Sofja Kowalewskaja – Mathematikerin und schillernde Projektionsfigur

Doktorarbeit in der Mathematik untersucht, wie sich der Blick auf die russische Mathematikerin zu verschiedenen Zeiten gewandelt hat.

11.02.2014

Sie war Mathematikerin, Schriftstellerin und Nihilistin – und eine der prominentesten Frauenfiguren in der Wissenschaftsgeschichte. Sofja Kowalewskaja hat sich in der zweiten Hälfte des 19. Jahrhunderts gegen zahlreiche Widerstände, aber auch mit großer Unterstützung durch Kollegen als Mathematikerin behauptet und schließlich einen Lehrstuhl an der Universität Stockholm erhalten, auf dem sie als erste Mathematik-Professorin in Nordeuropa auch Vorlesungen halten konnte. „Es gibt zwar einige Frauen, die zur damaligen Zeit mit Sondergenehmigungen promovieren konnten“, erklärt Eva Kaufholz-Soldat von der Johannes Gutenberg-Universität Mainz (JGU). „Aber Kowalewskaja überstrahlt alle.“

Eva Kaufholz-Soldat geht in ihrer Doktorarbeit am Institut für Mathematik der Frage nach, was Sofja Kowalewskaja so interessant macht, dass mannigfach über sie geschrieben wurde und dass sie von unterschiedlichen und teils konträren Seiten vereinnahmt wurde, um irgendwelche Ideen oder Ideologien zu transportieren. Während zum Beispiel die Frauenbewegung im 19. Jahrhundert Kowalewskaja als Heroin zeigt, wird ihr früher Tod mit 41 Jahren von der konservativen Gegenseite als Indiz gewertet, dass diese Art von Tätigkeit und Lebenswandel für Frauen doch nur schädlich sei. „Sofja Kowalewskaja wird über die Darstellung ihrer mathematischen Arbeiten hinaus in verschiedenen Kontexten porträtiert, sie wird konstruiert und instrumentalisiert. Ein Blick auf die Veröffentlichungen über Kowalewskaja ist gleichzeitig ein Blick auf die jeweilige Epoche“, so Eva Kaufholz-Soldat.

#### ERFASSTE DATEN
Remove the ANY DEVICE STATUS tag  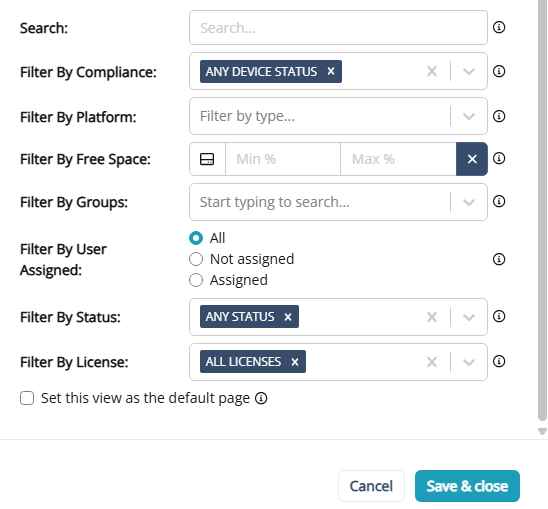(331, 71)
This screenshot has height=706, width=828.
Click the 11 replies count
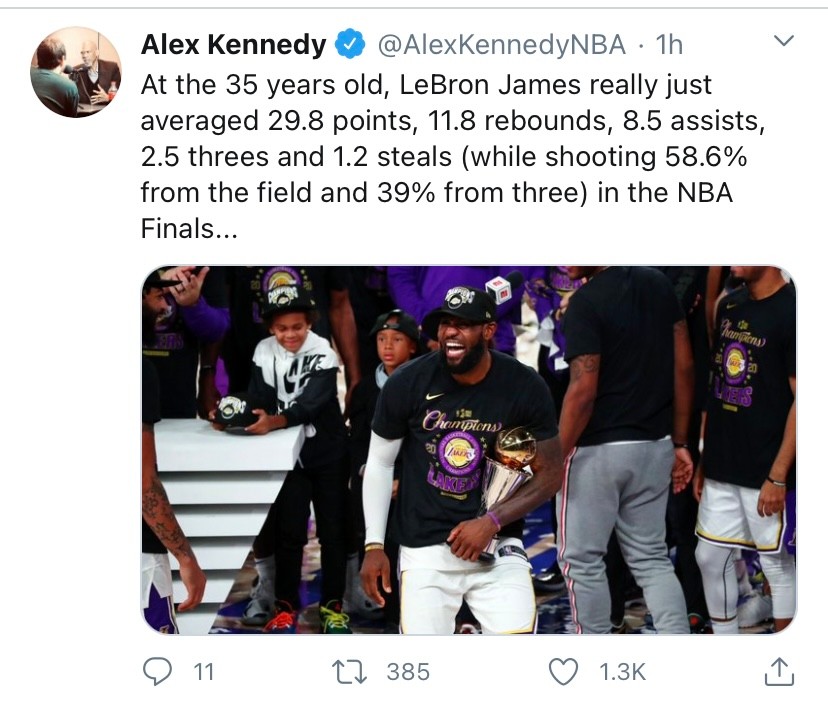(204, 672)
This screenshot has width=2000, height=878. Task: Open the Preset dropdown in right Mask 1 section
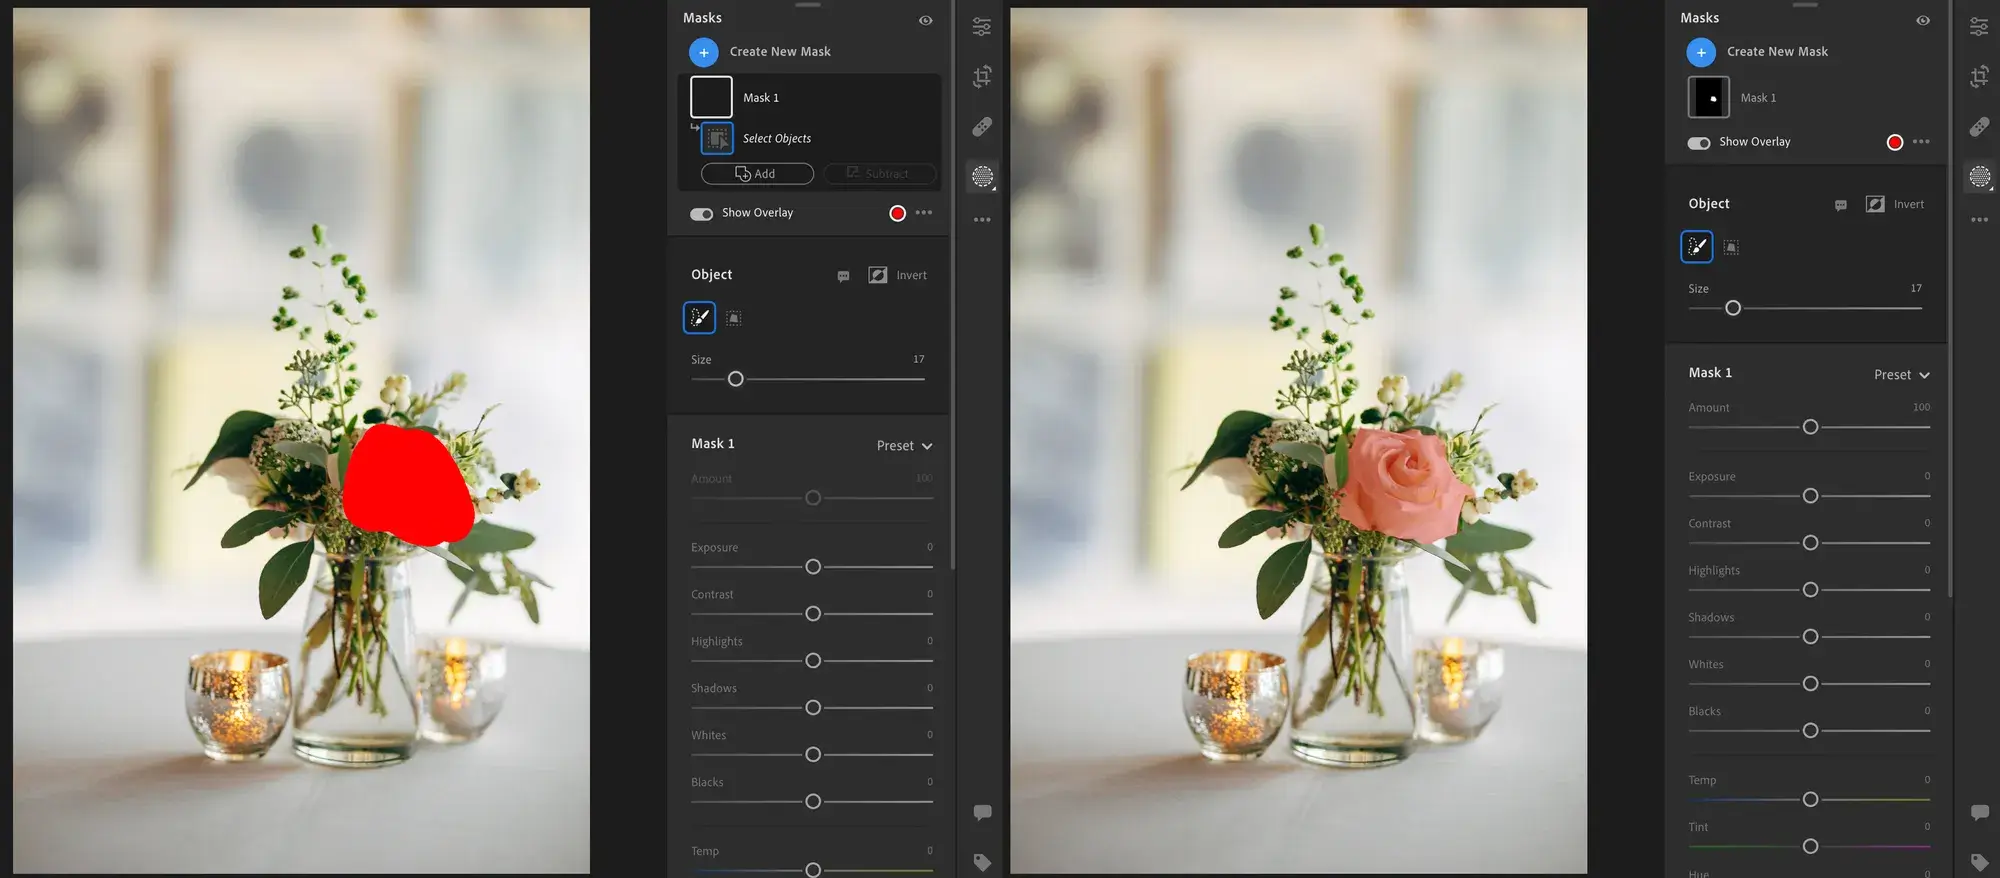(1901, 375)
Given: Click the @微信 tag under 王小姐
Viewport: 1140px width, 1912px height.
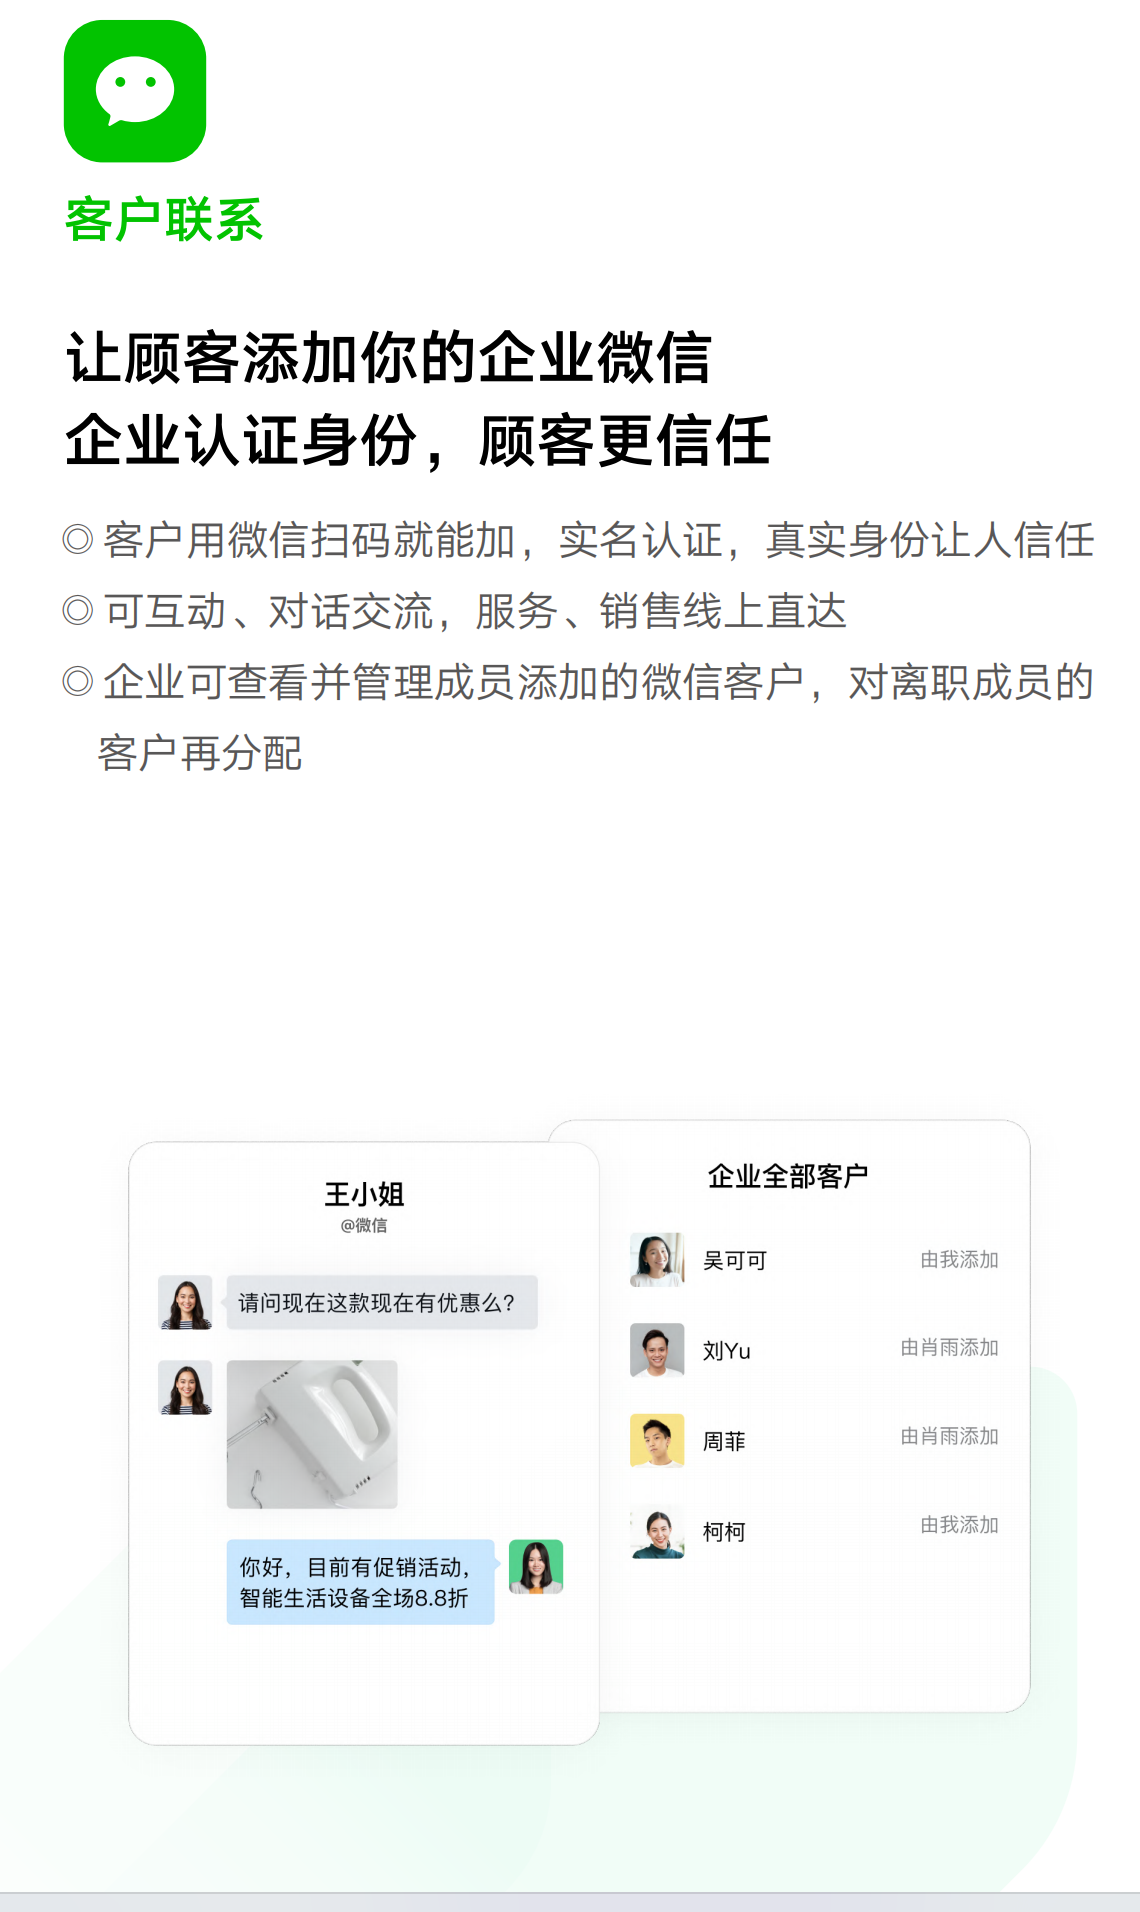Looking at the screenshot, I should [364, 1225].
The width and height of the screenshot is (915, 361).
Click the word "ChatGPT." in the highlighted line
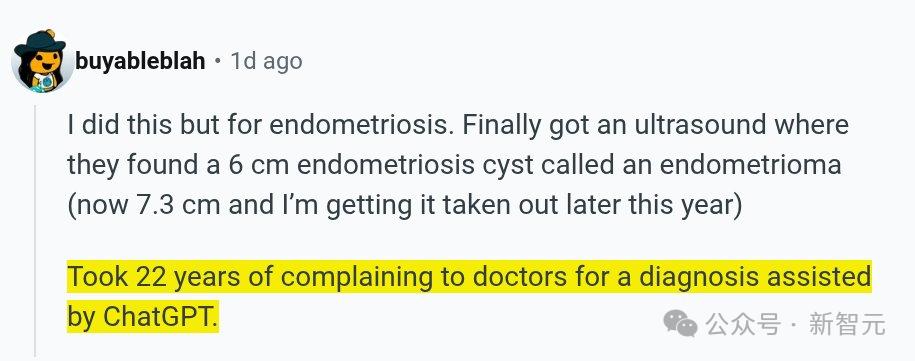coord(160,317)
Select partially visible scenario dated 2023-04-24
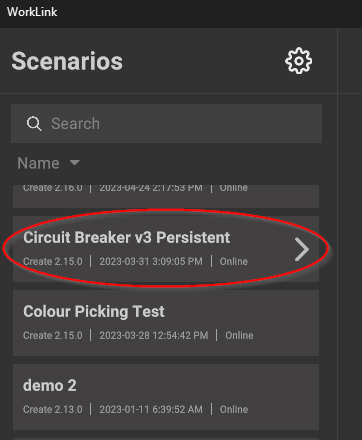The height and width of the screenshot is (440, 362). 166,196
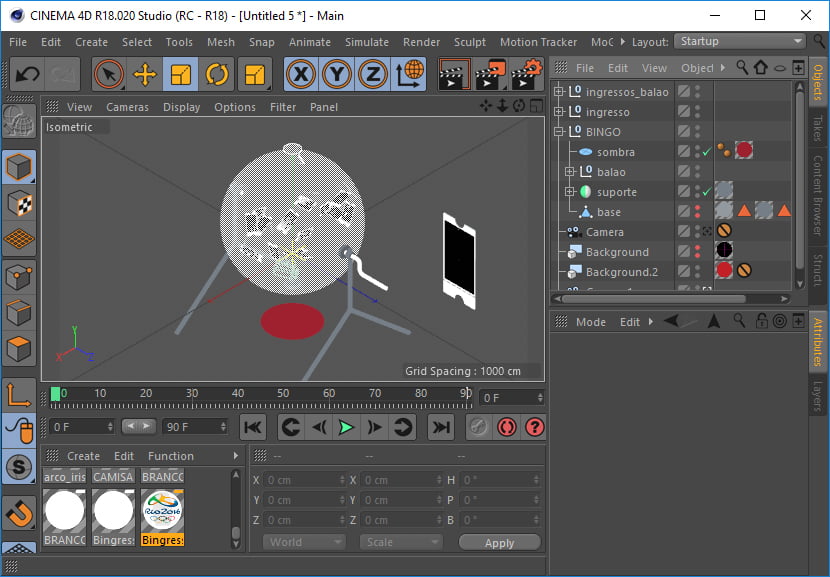Select the Move tool

pos(145,74)
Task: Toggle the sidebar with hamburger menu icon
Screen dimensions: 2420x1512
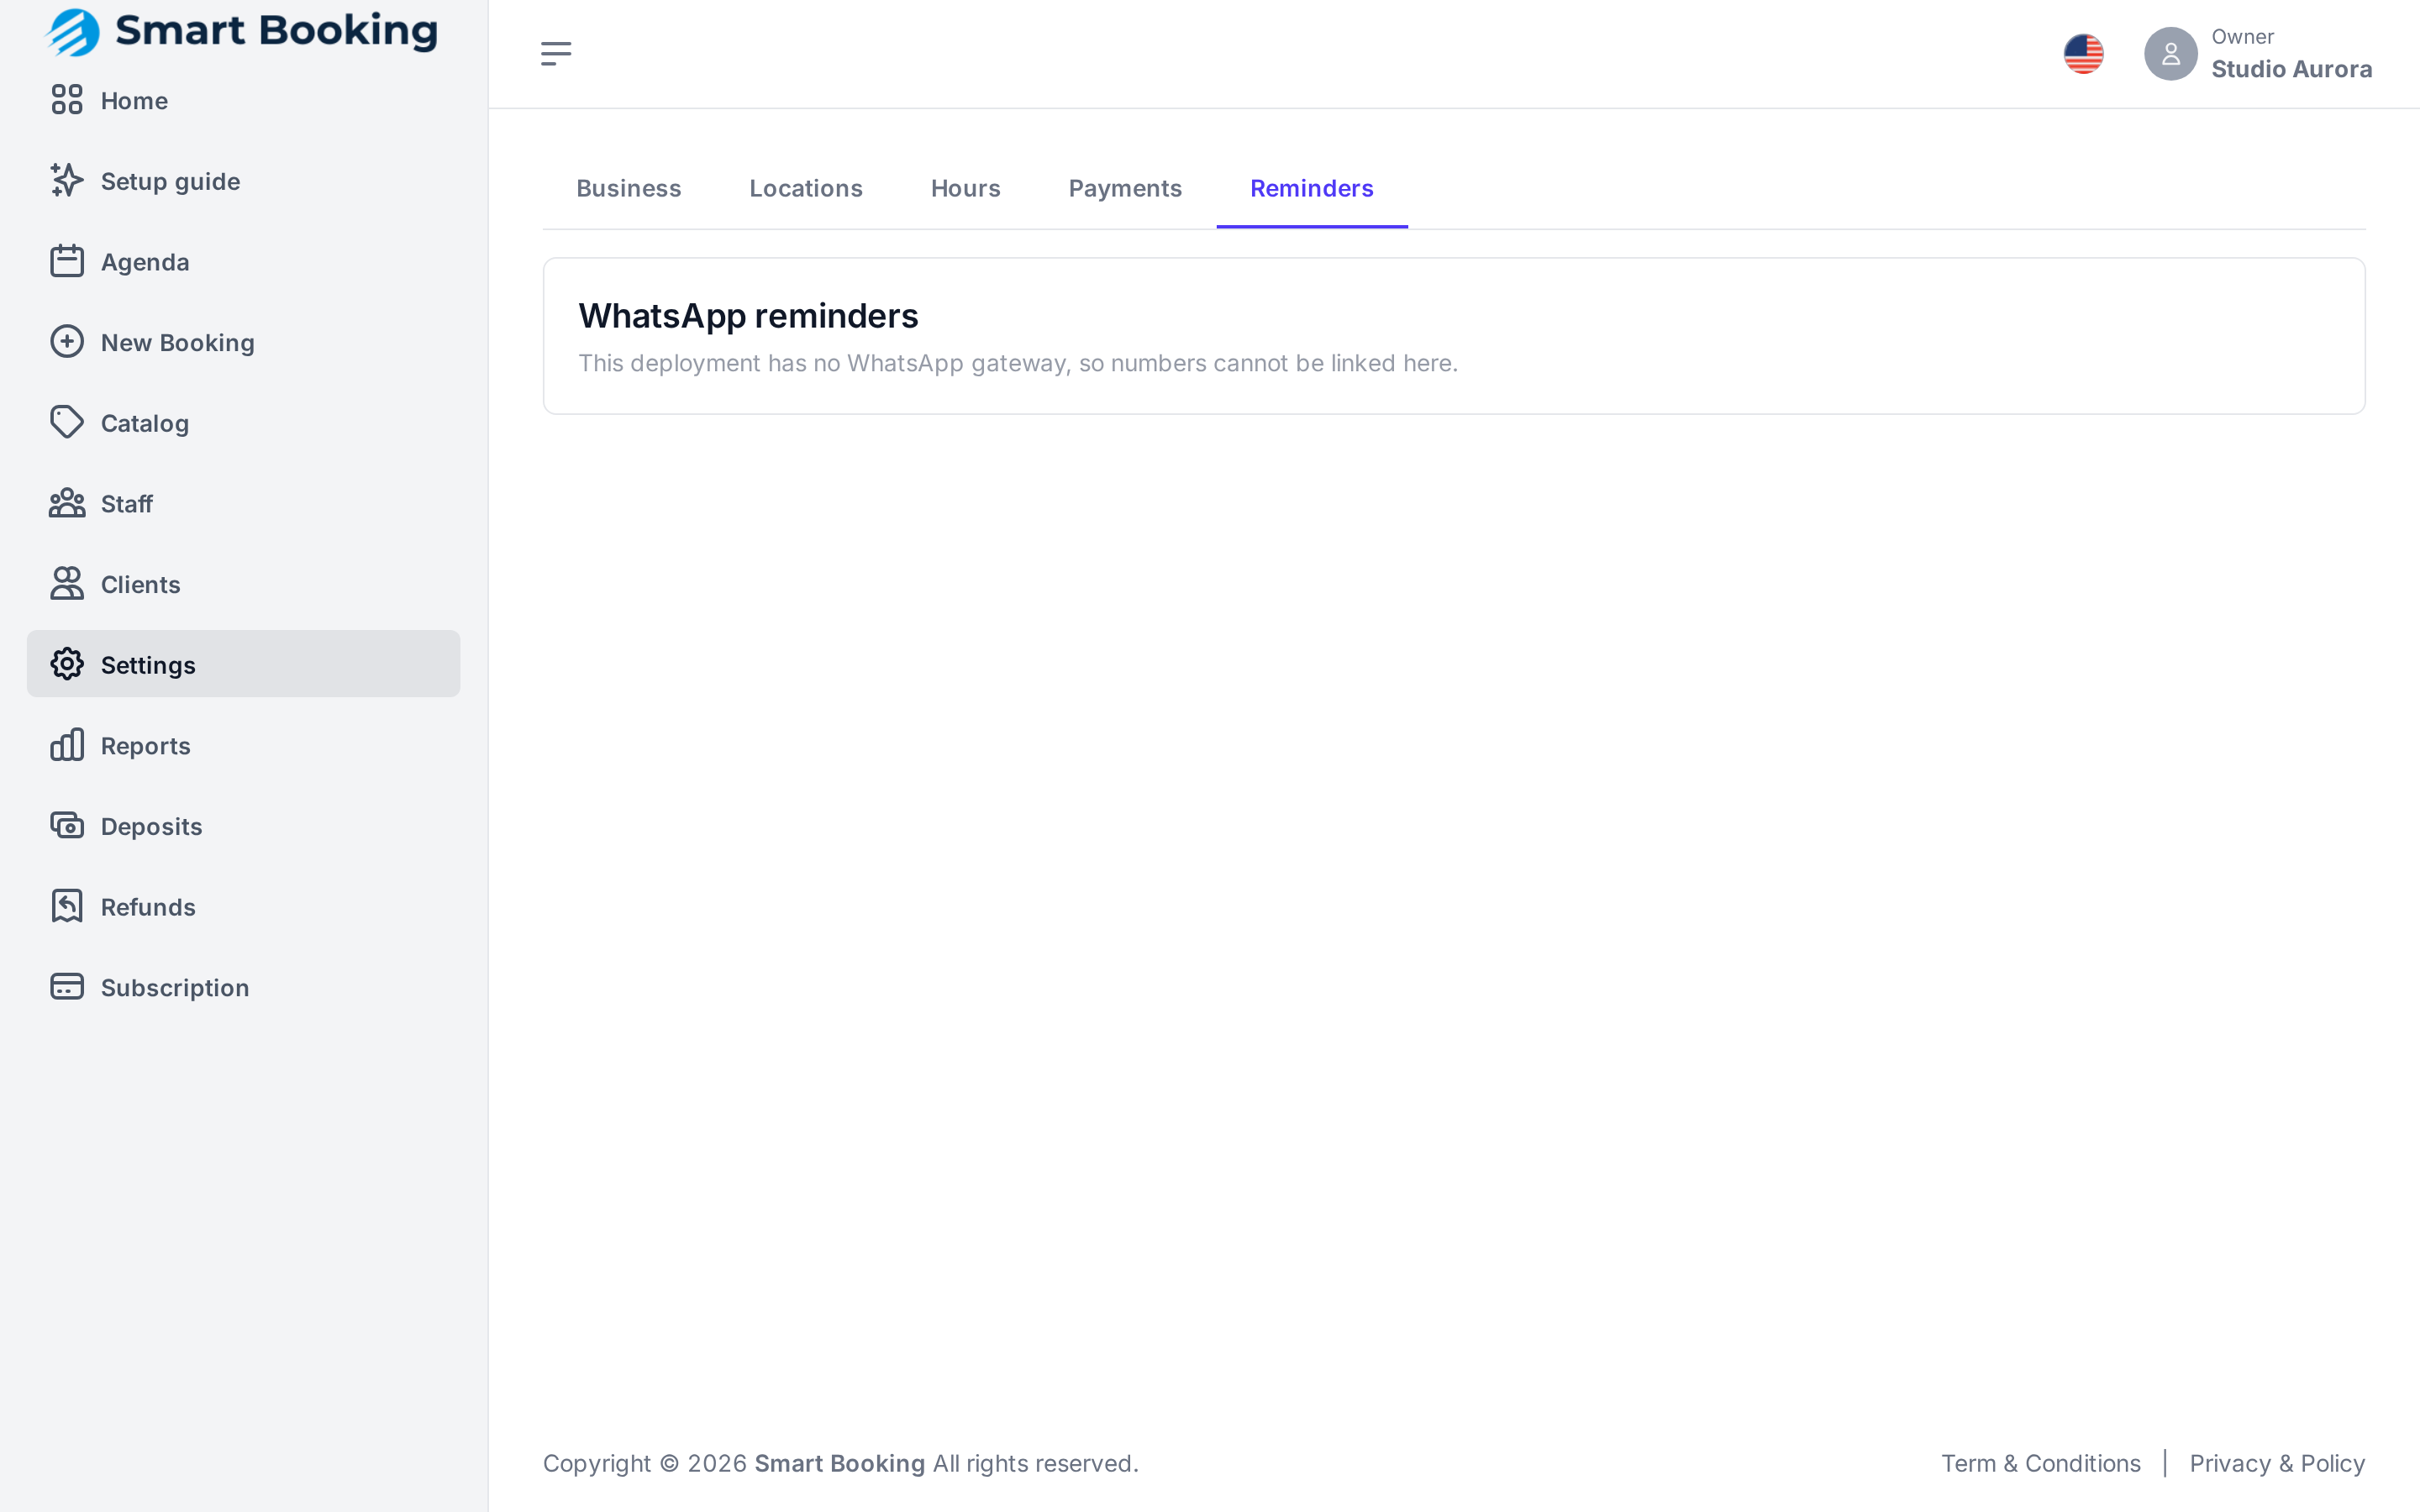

#### AUFGABEN
1. Schreiben Sie bitte aus dem Text über Sofja Kowalewskaja den Abschnitt von „Eva Kaufholz-Soldat geht“ bis „so Eva Kaufholz-Soldat.“ wortgetreu ab.
2. An welcher Universität erhielt Sofja Kowalewskaja laut dem Text über sie einen Lehrstuhl?
3. Führen Sie den Text über Sofja Kowalewskaja im Anschluss an seinen letzten Satz weiter.

#### LÖSUNGEN
1.
Eva Kaufholz-Soldat geht in ihrer Doktorarbeit am Institut für Mathematik der Frage nach, was Sofja Kowalewskaja so interessant macht, dass mannigfach über sie geschrieben wurde und dass sie von unterschiedlichen und teils konträren Seiten vereinnahmt wurde, um irgendwelche Ideen oder Ideologien zu transportieren. Während zum Beispiel die Frauenbewegung im 19. Jahrhundert Kowalewskaja als Heroin zeigt, wird ihr früher Tod mit 41 Jahren von der konservativen Gegenseite als Indiz gewertet, dass diese Art von Tätigkeit und Lebenswandel für Frauen doch nur schädlich sei. „Sofja Kowalewskaja wird über die Darstellung ihrer mathematischen Arbeiten hinaus in verschiedenen Kontexten porträtiert, sie wird konstruiert und instrumentalisiert. Ein Blick auf die Veröffentlichungen über Kowalewskaja ist gleichzeitig ein Blick auf die jeweilige Epoche“, so Eva Kaufholz-Soldat.

2. An der Universität Stockholm.

3.
Sofja Wassiljewna Kowalewskaja, geboren1850 in Moskau, hat sich in jungen Jahren Mathematik im Selbststudium und Privatunterricht angeeignet und ging 1869 nach Westeuropa, um ein universitäres Studium in naturwissenschaftlichen Fächern aufzunehmen. Sie promovierte 1874 in Göttingen, verbrachte anschließend einige Zeit mit ihrem Ehemann in Russland und kam schließlich nach Westeuropa zurück, wo sie in die Pariser Mathematische Gesellschaft aufgenommen und von der Universität Stockholm zunächst als Privatdozentin und dann als ordentliche Professorin akzeptiert wurde.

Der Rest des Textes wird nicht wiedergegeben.